JFK Bomb Plotters To Stand Trial This Week In New York; UPDATE Nur Enters Guilty Plea

The JFK bomb plotters who hoped to blow up gas lines that run into JFK International Airport in Queens are to stand trial this week in a New York courtroom. The terrorists had hoped that blowing up the gas lines and the gas tank farm at the airport would have caused massive devastation and mass casualties.
Jurors will be asked to decide whether two men, American Russel Defreitas, 66, and Guyanese Abdul Kadir, 58, a former member of parliament in his South American country, joined in a conspiracy to blow up buildings, fuel tanks and pipelines at John F. Kennedy International Airport.

They face life in prison if convicted by jurors in U.S. District Court in Brooklyn. Opening statements in the trial are due to be held on Wednesday.

While New York was the target of the September 11, 2001, attacks on the United States as well as other plots such as the botched Times Square car bombing in May, relatively few cases involving those incidents actually go to trial.

Of the suspects charged in the 11 plots against New York City that authorities say they have foiled since the September 11 attacks, many have been charged in other countries or have pleaded guilty and avoided trial.
The plot originally involved four men, but one of the other two is expected to enter a guilty plea and a fourth was deemed too ill to stand trial.
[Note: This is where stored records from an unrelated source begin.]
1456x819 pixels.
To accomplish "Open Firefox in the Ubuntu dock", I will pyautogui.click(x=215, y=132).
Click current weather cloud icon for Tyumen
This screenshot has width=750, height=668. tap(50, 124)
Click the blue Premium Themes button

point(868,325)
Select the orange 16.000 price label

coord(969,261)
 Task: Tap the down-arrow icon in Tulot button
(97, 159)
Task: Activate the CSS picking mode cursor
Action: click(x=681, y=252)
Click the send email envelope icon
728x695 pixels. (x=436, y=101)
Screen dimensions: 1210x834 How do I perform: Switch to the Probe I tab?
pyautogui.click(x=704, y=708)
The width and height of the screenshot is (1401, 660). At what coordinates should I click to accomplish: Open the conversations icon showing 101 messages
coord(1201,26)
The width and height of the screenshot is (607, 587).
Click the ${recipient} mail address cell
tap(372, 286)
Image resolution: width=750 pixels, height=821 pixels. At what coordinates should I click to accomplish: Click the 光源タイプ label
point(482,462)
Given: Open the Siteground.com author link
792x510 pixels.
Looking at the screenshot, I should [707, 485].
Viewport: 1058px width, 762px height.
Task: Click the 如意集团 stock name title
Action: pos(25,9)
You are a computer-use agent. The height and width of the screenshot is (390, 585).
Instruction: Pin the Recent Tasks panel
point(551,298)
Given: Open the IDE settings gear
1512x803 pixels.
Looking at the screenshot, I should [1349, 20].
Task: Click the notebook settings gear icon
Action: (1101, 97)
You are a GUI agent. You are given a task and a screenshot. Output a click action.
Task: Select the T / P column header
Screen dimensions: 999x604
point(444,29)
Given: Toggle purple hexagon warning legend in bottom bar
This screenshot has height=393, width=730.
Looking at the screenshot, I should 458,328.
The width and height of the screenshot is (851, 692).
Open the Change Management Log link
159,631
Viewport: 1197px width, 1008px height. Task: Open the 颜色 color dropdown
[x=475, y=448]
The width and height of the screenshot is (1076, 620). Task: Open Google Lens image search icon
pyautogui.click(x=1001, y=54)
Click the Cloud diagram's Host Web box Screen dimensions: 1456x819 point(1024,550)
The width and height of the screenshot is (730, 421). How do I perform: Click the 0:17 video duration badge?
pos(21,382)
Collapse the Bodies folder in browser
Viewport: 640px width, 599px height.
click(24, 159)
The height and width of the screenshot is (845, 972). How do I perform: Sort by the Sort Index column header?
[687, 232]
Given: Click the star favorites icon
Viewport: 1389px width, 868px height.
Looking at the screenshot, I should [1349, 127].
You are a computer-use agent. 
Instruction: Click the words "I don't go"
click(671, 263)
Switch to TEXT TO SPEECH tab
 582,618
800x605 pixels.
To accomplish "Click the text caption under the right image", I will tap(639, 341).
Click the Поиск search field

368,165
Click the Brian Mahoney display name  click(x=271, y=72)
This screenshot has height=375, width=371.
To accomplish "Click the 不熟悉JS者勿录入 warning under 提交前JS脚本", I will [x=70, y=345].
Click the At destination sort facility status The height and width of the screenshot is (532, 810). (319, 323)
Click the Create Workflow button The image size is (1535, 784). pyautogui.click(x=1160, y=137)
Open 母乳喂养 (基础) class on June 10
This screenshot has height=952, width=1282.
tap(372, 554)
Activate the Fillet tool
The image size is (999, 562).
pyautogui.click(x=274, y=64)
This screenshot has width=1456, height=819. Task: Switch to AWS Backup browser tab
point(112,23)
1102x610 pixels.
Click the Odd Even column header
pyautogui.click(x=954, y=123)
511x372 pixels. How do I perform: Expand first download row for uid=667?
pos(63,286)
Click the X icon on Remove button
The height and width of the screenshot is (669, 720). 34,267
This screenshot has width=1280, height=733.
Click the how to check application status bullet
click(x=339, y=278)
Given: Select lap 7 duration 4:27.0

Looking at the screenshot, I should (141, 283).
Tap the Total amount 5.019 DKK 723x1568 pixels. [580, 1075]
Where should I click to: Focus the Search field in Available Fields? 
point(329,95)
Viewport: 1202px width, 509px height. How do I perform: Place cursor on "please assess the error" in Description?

Defreitas had previously worked at the airport as a security guard and was involved in plotting where and how to attack the airport and its facilities. The group is further alleged to have sought assistance from Jamaat Al Muslimeen, an Islamic terror group that had been active in Trinidad.

UPDATE:
Abdel Nur entered a guilty plea in court today, and will face 15 years in prison for his role in the terror plot.
Abdel Nur copped to providing material support to co-conspirators a day before he was scheduled to go on trial in Brooklyn Federal Court. Nur faces 15 years in prison under the plea deal approved by prosecutors in Brooklyn and the U.S. Justice Department. He could have gotten life in prison if convicted after a trial.

"I understood the goal of the planning of the destruction of fuel tanks and fuel by planes was to cause major economic loss in the United States," Nur said in court.